What is sarcopenia?
Sarcopenia can be described as a loss of skeletal muscle mass, muscle function and strength that occurs with aging. Sarcopenia can significantly impact on quality of life and lead to other chronic disease states. Lack of a clinical definition of sarcopenia means that its prevalence in Australia is difficult to determine. However, it is estimated that up to 29% of the community-dwelling population and up to 33% of those in long term care are affected (1). Whilst sarcopenia is often associated with the elderly in aged care, those requiring assistance and frailty, the reality is that muscle decline and sarcopenia begin much earlier in life and often goes unnoticed.
How does sarcopenia progress and who is at risk?
Age is the major determining risk factor for sarcopenia; muscle mass can begin to decline by the 4th decade of life and by the 8th decade total muscle may have declined by up to a 50%. Genetics, lifestyle and the presence of other chronic disease are also contributing factors to loss of muscle mass (2, 3).
As we age the number of muscle fibres, most notably the type 2 fast twitch muscle fibres, begin to decline. Additionally, the precursor or satellite cells – which are activated to repair and build muscle after weight bearing exercise or trauma – also begin to reduce in concentration. These physiological changes make the muscle building and repair process less effective and together with a decline in physical activity and nutritional status contributes to the progression of sarcopenia (2).
When overweight or obesity is present sarcopenia may not be as noticeable, yet it is equally as detrimental to health. This is referred to as sarcopenic obesity, the presence of obesity and sarcopenia together (4). This paradox is often characterised by fat infiltration of muscle; the increase in adipose tissue and decrease in muscle mass drastically alters metabolic processes and is closely associated with insulin resistance and diabetes (5).
What are the consequences of losing muscle mass?
As muscle mass makes up 60% of overall body tissue the structural and metabolic consequences of muscle loss are significant (2). This dramatic change in body composition can impact on mobility and lead to frailty, increased risk of falls and fractures, insulin resistance, fatigue and mortality. Sarcopenia can, of course, occur concurrently with other diseases such as rheumatoid arthritis or osteoporosis; when this is the case there is an even greater increase in the risk of fracture, illness and decreased quality of life.

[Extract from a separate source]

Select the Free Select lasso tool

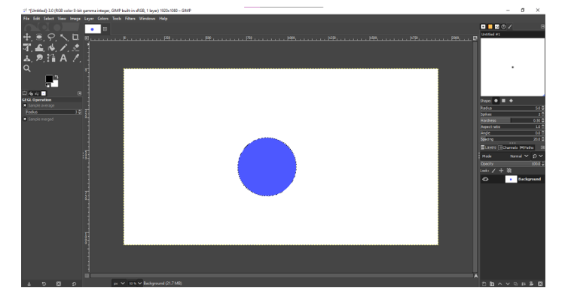51,37
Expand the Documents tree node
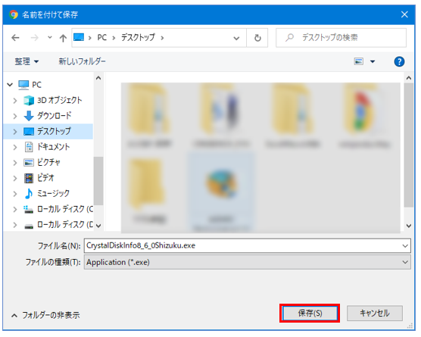Screen dimensions: 421x337 15,147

Fortunately, with diet and lifestyle interventions the progression and severity of sarcopenia can be reduced.
Management of sarcopenia through nutrition and lifestyle
Nutrition and diet are the gold standard for the management or prevention of sarcopenia. Older adults generally have a greater relative protein requirement than younger adults. This is due to changes over time in ability to digest protein and, in the case of muscle, decreased sensitivity in older adults of muscle protein synthesis (‘MPS’) pathways. Whilst the current RDI is 0.8g/kg of body weight, recommended intake for older adults often ranges from 1.0 to 1.2g/kg of body weight. This may increase further in the case of chronic disease. The essential amino acid leucine is strongly associated with MPS and consumption of protein sources rich in this amino acid may help improve muscle strength and function (1 2, 6).
The aim should be to include 25-30g of protein with each main meal. Timing these meals post exercise may help increase muscle mass. Exercise programs focussing on resistance exercises, or a blend of both aerobic and resistance or compound exercises, can improve muscle strength and function as well as potentially increasing muscle mass in sarcopenic individuals (1).
Maintenance of overall physical activity, inclusion of resistance exercise and a diet containing sufficient energy and protein can be helpful in the prevention of sarcopenia and should be the cornerstone of a healthy lifestyle as we age (2, 6).
References
1. Cruz-Jentoft AJ, Landi F, Schneider SM, Zúñiga C, Arai H, Boirie Y, et al. (2014) Prevalence of and interventions for sarcopenia in ageing adults: a systematic review. Report of the International Sarcopenia Initiative (EWGSOP and IWGS). Age and ageing; 43, 748-59.
2. Walston JD (2012) Sarcopenia in older adults. Current opinion in rheumatology; 24, 623.
3. Scott D, Blizzard L, Fell J, Jones G (2011) The epidemiology of sarcopenia in community living older adults: what role does lifestyle play? Journal of cachexia, sarcopenia and muscle; 2, 125-34.
4. Cleasby ME, Jamieson PM, Atherton PJ (2016) Insulin resistance and sarcopenia: mechanistic links between common co-morbidities. Journal of Endocrinology; 229, R67-R81.
5. Stenholm S, Harris TB, Rantanen T, Visser M, Kritchevsky SB, Ferrucci L (2008) Sarcopenic obesity-definition, etiology and consequences. Current opinion in clinical nutrition and metabolic care; 11, 693.
6. Steffl M, Bohannon RW, Sontakova L, Tufano JJ, Shiells K, Holmerova I (2017) Relationship between sarcopenia and physical activity in older people: a systematic review and meta-analysis. Clinical interventions in aging; 12, 835.